Right since mid-2016, it has been raining IPOs at the street in India. Investing in IPOs has become a buzz in the investor fraternity in India. Many good private businesses have taken to the Indian stock markets in the past year or two, making IPOs a very popular investment tool. Indian investors now often wait for news on upcoming IPOs because they have realized the potential it possesses as an investment asset class in terms of maximizing money while helping in diversifying. An initial public offering (IPO) is a


mechanism where a private company offers its shares to the public at large using a prominent stock exchange as a medium. A private company that makes IPO, does so with the main objective of listing its shares for public trading on recognized stock exchanges such as the BSE or NSE. It is important to note that this will be for the first time in the private company’s history that it will be undertaking this step. A private company, through an IPO, offers part ownership to its investors.

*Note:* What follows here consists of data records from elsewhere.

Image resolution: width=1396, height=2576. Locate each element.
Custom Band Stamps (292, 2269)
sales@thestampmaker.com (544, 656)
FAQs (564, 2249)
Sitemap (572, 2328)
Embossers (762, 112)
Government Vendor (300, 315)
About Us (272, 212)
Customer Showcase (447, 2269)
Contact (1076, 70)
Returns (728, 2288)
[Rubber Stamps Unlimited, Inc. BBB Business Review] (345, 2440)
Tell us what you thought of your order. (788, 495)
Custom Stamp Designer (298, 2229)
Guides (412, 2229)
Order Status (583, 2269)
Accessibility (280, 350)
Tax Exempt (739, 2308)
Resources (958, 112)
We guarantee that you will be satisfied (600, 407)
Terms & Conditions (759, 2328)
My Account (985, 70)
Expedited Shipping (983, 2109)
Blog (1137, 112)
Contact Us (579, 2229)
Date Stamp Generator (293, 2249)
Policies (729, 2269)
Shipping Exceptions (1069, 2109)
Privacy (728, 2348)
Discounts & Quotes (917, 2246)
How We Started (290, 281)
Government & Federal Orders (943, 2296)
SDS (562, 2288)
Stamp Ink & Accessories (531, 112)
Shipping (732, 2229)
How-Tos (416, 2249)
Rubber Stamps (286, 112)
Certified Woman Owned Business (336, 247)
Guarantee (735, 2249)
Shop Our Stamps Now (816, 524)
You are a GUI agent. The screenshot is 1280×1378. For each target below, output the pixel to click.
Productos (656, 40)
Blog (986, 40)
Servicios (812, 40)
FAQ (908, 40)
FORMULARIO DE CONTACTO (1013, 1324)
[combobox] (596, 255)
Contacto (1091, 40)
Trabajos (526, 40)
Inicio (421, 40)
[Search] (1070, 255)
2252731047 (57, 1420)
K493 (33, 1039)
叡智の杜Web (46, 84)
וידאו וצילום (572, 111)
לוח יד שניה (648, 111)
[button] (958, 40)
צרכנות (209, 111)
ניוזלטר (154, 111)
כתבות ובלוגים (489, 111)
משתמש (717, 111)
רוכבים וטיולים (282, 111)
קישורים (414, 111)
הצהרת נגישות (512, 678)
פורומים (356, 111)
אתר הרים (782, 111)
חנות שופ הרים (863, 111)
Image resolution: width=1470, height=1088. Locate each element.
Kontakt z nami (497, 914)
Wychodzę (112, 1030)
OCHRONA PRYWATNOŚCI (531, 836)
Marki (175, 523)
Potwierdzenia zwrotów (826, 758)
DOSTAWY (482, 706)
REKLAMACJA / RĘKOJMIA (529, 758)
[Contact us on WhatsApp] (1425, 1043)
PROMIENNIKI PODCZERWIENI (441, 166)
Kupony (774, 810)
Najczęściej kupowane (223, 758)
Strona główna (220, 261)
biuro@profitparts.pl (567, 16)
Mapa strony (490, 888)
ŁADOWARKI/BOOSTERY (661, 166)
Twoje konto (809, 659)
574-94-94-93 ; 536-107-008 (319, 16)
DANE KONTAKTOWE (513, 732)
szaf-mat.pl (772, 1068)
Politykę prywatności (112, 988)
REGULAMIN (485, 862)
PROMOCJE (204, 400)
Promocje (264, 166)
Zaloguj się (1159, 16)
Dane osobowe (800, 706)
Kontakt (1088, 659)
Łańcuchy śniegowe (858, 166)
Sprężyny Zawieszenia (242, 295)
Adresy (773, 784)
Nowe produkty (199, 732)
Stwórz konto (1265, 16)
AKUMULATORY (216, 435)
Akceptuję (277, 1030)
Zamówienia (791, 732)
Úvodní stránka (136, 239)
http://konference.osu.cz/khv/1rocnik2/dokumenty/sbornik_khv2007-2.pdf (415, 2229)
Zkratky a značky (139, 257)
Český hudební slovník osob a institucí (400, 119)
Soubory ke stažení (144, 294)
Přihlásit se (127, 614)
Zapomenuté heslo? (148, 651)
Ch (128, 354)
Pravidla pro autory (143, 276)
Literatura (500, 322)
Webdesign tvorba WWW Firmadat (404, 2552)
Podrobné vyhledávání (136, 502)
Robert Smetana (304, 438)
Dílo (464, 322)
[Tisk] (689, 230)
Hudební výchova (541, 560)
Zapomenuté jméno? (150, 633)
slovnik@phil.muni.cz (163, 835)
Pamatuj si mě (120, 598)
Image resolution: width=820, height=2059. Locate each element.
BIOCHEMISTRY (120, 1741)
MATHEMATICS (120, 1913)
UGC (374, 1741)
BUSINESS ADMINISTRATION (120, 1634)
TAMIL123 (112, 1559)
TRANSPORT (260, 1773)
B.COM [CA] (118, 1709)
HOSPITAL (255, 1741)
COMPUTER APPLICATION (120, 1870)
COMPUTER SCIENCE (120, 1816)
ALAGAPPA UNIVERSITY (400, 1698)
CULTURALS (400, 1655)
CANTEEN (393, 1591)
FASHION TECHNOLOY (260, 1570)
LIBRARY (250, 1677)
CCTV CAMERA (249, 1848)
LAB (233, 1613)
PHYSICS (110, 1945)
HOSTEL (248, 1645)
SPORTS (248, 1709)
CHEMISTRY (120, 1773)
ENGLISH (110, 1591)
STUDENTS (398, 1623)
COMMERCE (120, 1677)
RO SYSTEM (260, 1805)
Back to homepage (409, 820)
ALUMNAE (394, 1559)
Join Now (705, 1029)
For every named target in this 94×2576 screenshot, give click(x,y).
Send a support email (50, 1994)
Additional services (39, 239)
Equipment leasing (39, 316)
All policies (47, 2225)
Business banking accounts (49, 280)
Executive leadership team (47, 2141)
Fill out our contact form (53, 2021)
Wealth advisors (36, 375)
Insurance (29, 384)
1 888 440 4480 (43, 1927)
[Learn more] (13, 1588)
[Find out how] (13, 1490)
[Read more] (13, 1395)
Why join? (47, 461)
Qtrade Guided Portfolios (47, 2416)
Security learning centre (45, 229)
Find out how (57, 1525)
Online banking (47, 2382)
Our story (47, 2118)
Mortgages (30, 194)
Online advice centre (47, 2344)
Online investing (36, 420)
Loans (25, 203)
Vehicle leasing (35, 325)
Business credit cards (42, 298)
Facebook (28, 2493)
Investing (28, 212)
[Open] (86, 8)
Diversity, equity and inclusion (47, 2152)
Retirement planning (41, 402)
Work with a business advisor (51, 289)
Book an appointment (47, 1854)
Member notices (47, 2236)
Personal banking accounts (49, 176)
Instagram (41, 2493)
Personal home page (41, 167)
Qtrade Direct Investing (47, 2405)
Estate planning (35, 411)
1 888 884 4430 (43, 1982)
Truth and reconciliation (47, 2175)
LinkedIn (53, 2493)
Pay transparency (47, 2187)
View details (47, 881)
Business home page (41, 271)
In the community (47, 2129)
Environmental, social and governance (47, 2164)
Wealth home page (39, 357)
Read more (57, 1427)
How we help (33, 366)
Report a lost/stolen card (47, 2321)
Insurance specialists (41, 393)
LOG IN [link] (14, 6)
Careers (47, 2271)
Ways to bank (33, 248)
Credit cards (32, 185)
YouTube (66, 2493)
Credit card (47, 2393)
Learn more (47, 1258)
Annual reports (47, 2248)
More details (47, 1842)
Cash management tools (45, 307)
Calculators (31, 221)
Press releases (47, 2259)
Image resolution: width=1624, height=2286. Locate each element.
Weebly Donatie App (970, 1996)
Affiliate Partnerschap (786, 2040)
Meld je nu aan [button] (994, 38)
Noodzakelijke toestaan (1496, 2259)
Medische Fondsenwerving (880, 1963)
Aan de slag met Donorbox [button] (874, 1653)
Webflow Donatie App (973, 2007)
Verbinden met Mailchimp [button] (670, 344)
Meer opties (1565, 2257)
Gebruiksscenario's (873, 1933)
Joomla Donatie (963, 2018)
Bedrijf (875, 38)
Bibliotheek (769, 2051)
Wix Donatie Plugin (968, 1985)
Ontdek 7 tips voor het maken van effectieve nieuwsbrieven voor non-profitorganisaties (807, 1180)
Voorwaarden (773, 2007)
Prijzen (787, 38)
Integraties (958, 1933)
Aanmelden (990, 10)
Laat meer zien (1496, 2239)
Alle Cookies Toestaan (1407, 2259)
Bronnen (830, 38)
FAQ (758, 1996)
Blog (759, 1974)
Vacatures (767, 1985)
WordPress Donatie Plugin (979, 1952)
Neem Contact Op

However, the extent of the ownership is defined by the extent to which each investor has subscribed to the company’s shares through the IPO. IPOs are an effective mechanism for a private company to procure funds when it most needs them. One must have to bear in mind that private companies or SMEs are in general need of funds on a regular basis for expanding their business or for diversifying their product portfolio. They can use the money proceeds of the IPO to fund their capex requirements. Moreover, all they have to do to get these funds is to share part of the ownership in the company with the investors only to the extent invested by each of them in the company through the IPO. Therefore, private companies or SMEs wanting to scale up their production units or diversify business can fund their capital requirements through IPO proceeds. Moreover, IPO is a more cost-effective way for a private company or SME to raise capital. This is purely because funds raised through IPO are not a loan taken from investors. In fact, the funds represent the investors’ equity stake in the company. Since the funds are not debt, there is no interest that needs to be paid by the company to the investors as in case of debentures. Thus, IPOs are a very profitable investment mechanism for a company to procure funds.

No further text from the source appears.